The dam finally breaks as the tears start to flow, my voice having the possibility to shatter into a million pieces any second. "So you're saying this would been better if I had kept this a secret?!" I say clearly visibly and emotionally angry at her choice. All she did was get up and walk out, her face said it all, and so did her actions. She clearly has hated the person I'd become and wanted no part of my life.
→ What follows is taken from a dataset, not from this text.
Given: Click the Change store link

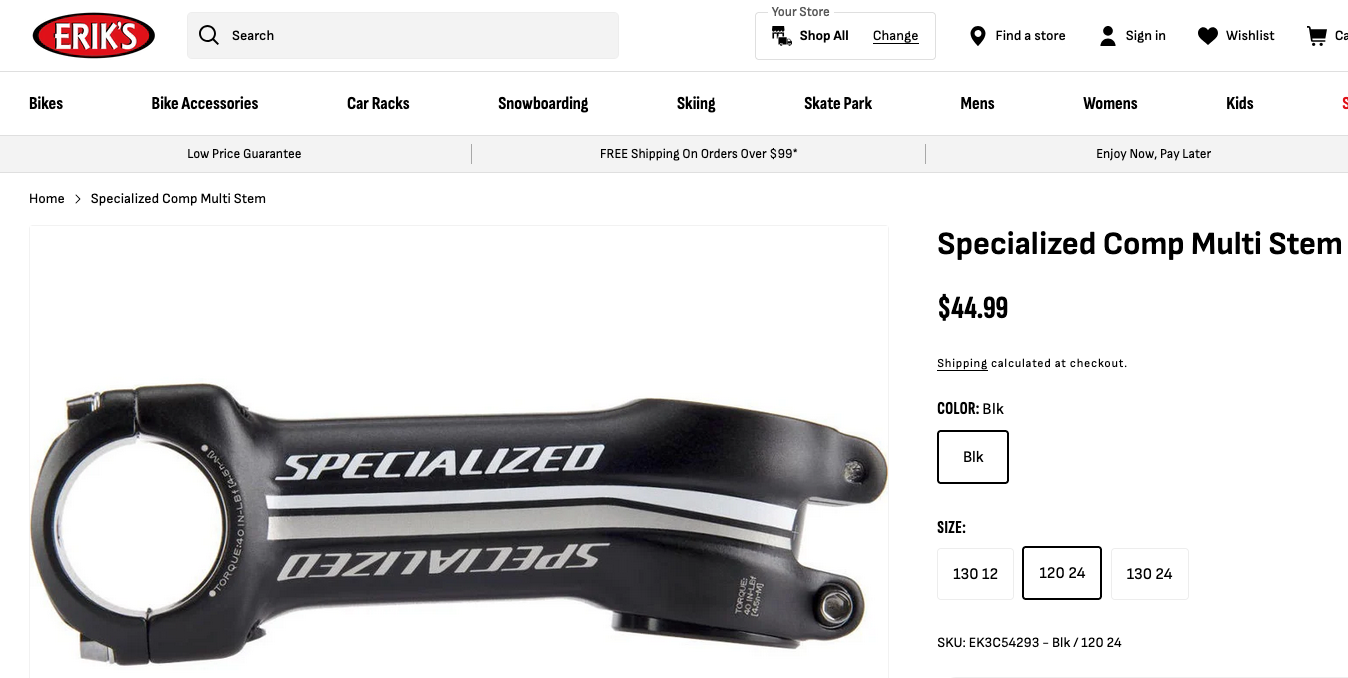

Sobbing as those last thoughts and realizations begin to become to real to bare I start breaking down. Crumbling slowly, Jack side hugs me making all of the past few minutes of what seemed like endless self torture emotionally disappear in a matter of seconds. Crying for what seems like hours, we walk out to my car as Jack begins to head home.

TIMESKIP

"Oh baby, I'm so so sorry to make you do this...if I would've known..." he says rubbing my back in circles calming me. "Baby, it's fine if anything it opened my eyes up to the world." I say cuddling him and kissing his lips as we arrive at the house. "Y'know Zach, I'm really proud of you for doing that it takes guts. Guts I don't have." I say walking to his side as he steps out of the car.

"Baby, I was scared way more than you were." I say as we walk into the house. "Babe, that's not possible ok?" He says. "Fine, but only because I love you more than anything can express." "Let's get inside Jacky, I'm freezing." He says as his breathe hitches and he starts to shiver. I draped my jacket over his shoulder as I hugged him to keep warm.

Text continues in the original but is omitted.